Gilmore Girls (WB) is my favorite new show, with ex-Townie Lauren Graham as the young mother of a teenage daughter in a quirky, but not too quirky, small town; all the characters get to be right some of the time and have to be wrong some of the time. The dialogue is sharp without being unbelievably clever, the tone well-modulated, the acting uniformly life-size.

The Corner (HBO). Directed by Charles S. Dutton and written by David Simon (Homicide: Life on the Street) and David Mills, this fact-based heroin version of The Days of Wine and Roses set on the streets of West Baltimore was, at six hours, not a minute too long. T.K. Carter, Khandi Alexander and Sean Nelson caught the people inside characters TV usually treats as freaks, when it treats them at all.

That‘s Life (CBS). Less interesting in its premise (30-year-old bartender goes back to school) than for its funky milieu and charming cast; the stories can run to the corny and predictable, but are redeemed by small bits of real-life business, and if some of the cast go consistently over the top, others — especially lead Heather Paige Kent and especially especially Debi Mazar, who fills a small role to the very brim — are doing some of the most believable work on television.

Curb Your Enthusiasm (HBO). Seinfeld co-creator Larry David steps into Garry Shandling’s shoes as this year‘s HBO antihero, mixing his old series’ Greek-tragical obsessive-compulsiveness with Larry Sanders‘ semidocumentary style to paint a portrait of a man at war with life on many levels.
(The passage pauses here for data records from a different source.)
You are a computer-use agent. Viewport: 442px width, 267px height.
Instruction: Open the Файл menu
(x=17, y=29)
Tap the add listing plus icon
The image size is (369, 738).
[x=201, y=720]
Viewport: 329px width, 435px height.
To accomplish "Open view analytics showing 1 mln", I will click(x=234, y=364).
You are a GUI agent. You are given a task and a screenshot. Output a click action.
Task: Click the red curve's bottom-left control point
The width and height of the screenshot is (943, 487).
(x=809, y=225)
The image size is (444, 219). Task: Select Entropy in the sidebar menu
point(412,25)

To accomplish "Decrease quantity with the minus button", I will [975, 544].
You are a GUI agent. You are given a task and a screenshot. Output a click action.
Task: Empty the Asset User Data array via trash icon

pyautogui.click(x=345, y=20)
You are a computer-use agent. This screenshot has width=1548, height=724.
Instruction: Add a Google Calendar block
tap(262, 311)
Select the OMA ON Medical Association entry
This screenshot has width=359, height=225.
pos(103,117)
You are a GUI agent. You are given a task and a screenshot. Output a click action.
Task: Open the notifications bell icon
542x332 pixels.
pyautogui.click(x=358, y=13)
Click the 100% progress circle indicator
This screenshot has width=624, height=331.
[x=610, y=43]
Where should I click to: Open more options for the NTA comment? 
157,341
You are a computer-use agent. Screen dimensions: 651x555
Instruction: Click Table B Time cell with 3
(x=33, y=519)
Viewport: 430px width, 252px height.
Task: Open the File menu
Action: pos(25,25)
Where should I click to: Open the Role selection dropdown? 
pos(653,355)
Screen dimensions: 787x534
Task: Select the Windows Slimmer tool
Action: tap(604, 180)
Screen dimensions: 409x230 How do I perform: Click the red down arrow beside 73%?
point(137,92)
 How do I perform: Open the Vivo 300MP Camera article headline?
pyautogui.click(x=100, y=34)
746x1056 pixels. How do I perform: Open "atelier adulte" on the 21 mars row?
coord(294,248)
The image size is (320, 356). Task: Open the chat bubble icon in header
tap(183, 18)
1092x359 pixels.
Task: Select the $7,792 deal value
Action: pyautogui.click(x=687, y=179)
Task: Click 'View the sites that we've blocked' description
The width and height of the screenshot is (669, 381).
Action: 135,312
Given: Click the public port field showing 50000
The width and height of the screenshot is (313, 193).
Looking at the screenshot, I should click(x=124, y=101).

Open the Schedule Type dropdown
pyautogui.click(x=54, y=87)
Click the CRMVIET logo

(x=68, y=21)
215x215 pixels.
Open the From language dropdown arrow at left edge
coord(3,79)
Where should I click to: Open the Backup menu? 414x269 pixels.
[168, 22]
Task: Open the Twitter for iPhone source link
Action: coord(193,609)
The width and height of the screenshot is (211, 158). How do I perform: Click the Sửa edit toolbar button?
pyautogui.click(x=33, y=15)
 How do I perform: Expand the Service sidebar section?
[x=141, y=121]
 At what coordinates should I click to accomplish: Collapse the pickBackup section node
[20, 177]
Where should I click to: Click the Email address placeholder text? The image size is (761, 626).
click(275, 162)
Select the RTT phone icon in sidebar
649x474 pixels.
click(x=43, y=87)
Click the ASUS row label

My critical regards to Cheryl Hines as his long-suffering wife and to Richard Lewis as the long-suffering Richard Lewis.

Brutally Normal (WB). I didn’t realize how much I liked this show, another celebration of high school misfits, until it was taken away. Stylistically broad, but with the operatic, balletic elegance of a Hong Kong martial-arts film. Mike Damus, Eddie Kaye Thomas and Lea Moreno were the goofy yet graceful leads.

Malcolm in the Middle (Fox). Yet another series that stands up for the freaks: a kind of Addams Family without the Halloween gear, or a live-action Simpsons, concerning a peculiar clan that functions, even thrives, on its own unwholesome terms. The show seems to be surviving Frankie Muniz‘s growth spurt quite handily.

Grosse Pointe (WB). Darren Star’s parody of the substance and production of his own Beverly Hills 90210 is a kinder, gentler Action, with an unusually assured tone and lovely, funny performances by Lindsay Sloane, Irene Molloy, Kohl Sudduth and Al Santos.

Belfast, Maine (PBS). Frederick Wiseman‘s four-hour cinema-verite look at a small (but surprisingly diverse) New England town made beautiful music out of the rhythms of ordinary life. Presented, like all his films, without narration, says Wiseman, ”because I don’t like to be told what to think.“

Big Brother (CBS). Survivor‘s less successful cousin, in which contestants were locked in a ”house“ in the Valley for 88 days, didn’t matter to me all that much — I can‘t even remember who won, if I ever knew — except when it seemed as if the inmates were about to pre-emptively end the series by refusing to sell one another out. If in the end they continued to play the Man’s game, because that‘s where the money was, for one brief, shining moment revolution was in the air. And at the very least, the show demonstrated that it was possible to live three months without television — a radical notion, and soon forgotten.